Further prerequisites

There are three essential things which must be understood in advance for Dilithium: the centered/symmetric modulo computation, the use of HighBits/LowBits, and the SampleInBall function. These are explained in the following.

Centered/Symmetric modulo computation

In ordinary modulo arithmetic, one subtracts the modulus (here q) as many times as needed until one lands in a value below the modulus. For example 8 modulo 6 = 2, since 8−(1×6)=2. Thus one obtains the values from 0 to 5 (because at 6 you would wrap back to 0).

In the centered/symmetric modulo, you subtract from the modulus already at half. Staying with the example modulus = 6, then for 0, 1, 2 and 3 nothing changes. But for 4 you are above half (6/2=3) and thus subtract 6: 4−6 = −2. And similarly 5 becomes −1 etc.

Mathematical definition
\text{Let}~ a \in \mathbb{Z}, \; q \in \mathbb{N} 
\\r = a \bmod q \\[6pt]
a \bmod^{\ast} ~~q =
\begin{cases}
r, & 0 \leq r < \tfrac{q}{2}, \\[6pt]
r - q, & \tfrac{q}{2} \leq r < q.
\end{cases}

HighBits/LowBits

Although this already was required in Kyber (… there you could somewhat more easily gloss over it), in Dilithium the splitting into HighBits and LowBits is applied. First an example: take an arbitrary number like r=20 and a value α=3. Then we can express r=20 through multiples of 3 plus a remainder:

20 = 6 × 3 + 2

In this example the factor before the 3 (i.e., 6) equals HighBits(20, 3) and the remainder equals LowBits(20, 3).

Even though in this example it’s not immediately visible: in this way even large numbers can be expressed by smaller values. In the real Dilithium (ML-DSA-44) for example an α=95232 is used. Then the successor 95233 would be expressed by HighBits/LowBits as (1, 1) uniquely. That is very compact.

However, the splitting into HighBits and LowBits is not used for compression, but ensures that the disturbances (noise) introduced via the secret keys only affect the LowBits, while the HighBits ideally remain unchanged.

In the real Dilithium a „hint-vector“ is used at this point. This contains a few extra pieces of information that allow correction exactly at those positions where the noise parts would otherwise cause different HighBits. This ensures that sender and receiver in verification obtain the same result.

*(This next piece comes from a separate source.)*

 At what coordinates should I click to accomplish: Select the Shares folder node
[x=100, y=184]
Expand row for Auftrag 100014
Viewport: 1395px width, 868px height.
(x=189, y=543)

But this can become confusing in the procedure once the symmetric modulo computation comes into play. At this point the original mapping is supplemented by the decompose-function. Here q=6 is set and α=3.

So the value 5 is not expressed as 1×3+2, but rather as 2×3−1. This is admittedly not very intuitive, which is why it can be difficult to manually compute the operations in some places of the scheme. If you want you can experiment with the definition of the decompose function for splitting into HighBits/LowBits from the standard and/or use the decompose function in the Excel sheet.

Pseudocode for DECOMPOSE
function DECOMPOSE(r, q, gamma2):
    alpha := 2 * gamma2
    r_plus := r mod q                     
    r0 := CENTERED_MOD(r_plus, alpha)       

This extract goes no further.